Diplomats inch toward further Iran sanctions

New measures against Tehran could include EU oil embargo

Iranian President Mahmoud Ahmadinejad: if embargo imposed he may close the Stair of Hormuz. GETTY IMAGES
Iranian President Mahmoud Ahmadinejad: if embargo imposed he may close the Stair of Hormuz. GETTY IMAGES

Diplomats from the US and EU met in Rome yesterday to agree further restrictions on Iran’s ability to act abroad, which may include EU embargoes on its oil industry and central bank.

"The participants repeated the need for Iran to conform to resolutions of the United Nations and the IAEA (the U.N. International Atomic Energy Agency), and asked the country to satisfy demands by the international community for timely and immediate clarifications on its nuclear programme," a Italian diplomatic source told Reuters.

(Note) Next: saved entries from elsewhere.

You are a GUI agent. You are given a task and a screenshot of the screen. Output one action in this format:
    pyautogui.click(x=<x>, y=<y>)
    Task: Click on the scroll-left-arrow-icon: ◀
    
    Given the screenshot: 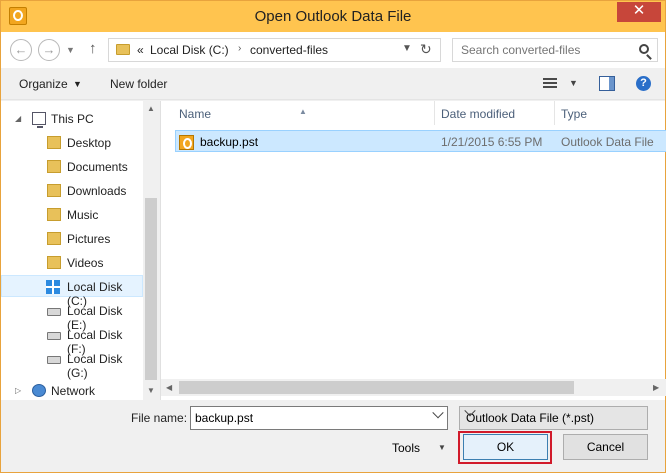 What is the action you would take?
    pyautogui.click(x=169, y=388)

Iran has invited the IEAE to return to the country, a move which western nations see as a stalling tactic unless Tehran gives specific undertaking to permit full inspections. Previous visits have frustrated IAEA officials hoping to obtain unrestricted access to Iran’s nuclear program.

The international community’s measures against Iran are in response to what they say is strong evidence of Tehran’s ongoing nuclear weapons program, which Tehran says is for civilian power generation purposes only.

The impact of an oil embargo against Iran – both on its domestic production and international prices – is disputed. Many analysts believe Iran will simply sell to Asian refiners instead of the EU, gifting China cheaper feedstock and giving crude from other countries – particularly Russian Urals and Saudi crudes – a price hike.

Tehran has strongly suggested it will blockade the choke point of the Stait of Hormuz if an embargo is imposed, carrying out military exercises preparing for a closure earlier this month. Closing the Strait could have a major impact on oil prices and supply, as 15.5 million barrels a day, a third of the world's sea-borne oil tanker traffic, passes through the channel.

Iran is also adept at dealing with sanctions, having done so for many years, offering generous credit terms to buyers such as India and Sri Lanka and relaying oil payments through third parties.

Diplomats in France and Britain believe the importance of Europe to Iran’s oil industry – which imports a fifth of all Iranian production – can make an embargo effective as Iran, which is fiscally-constrained by its high government budget, will not be able to sustain cut production or selling such a large volume of its oil at below market rates. Asian customers may be unwilling to frustrate existing import commitments from other key suppliers.

EU refiners say they can cope with the change in crudes that would come with a shift from Iranian to Saudi crude. Antonio Brufau, Chairman of Spanish refiner Repsol, told reporters in Moscow that “it is not very difficult to move from Iran to Saudi Arabia to even Russia. It depends on the quality of the crude and the needs of our system.”

The addition of a key Asian customer such as Japan could make sanctions effective. The question would then whether advanced economies, many of whom teeter on the brink of renewed recession, can afford a serious disruption in oil markets.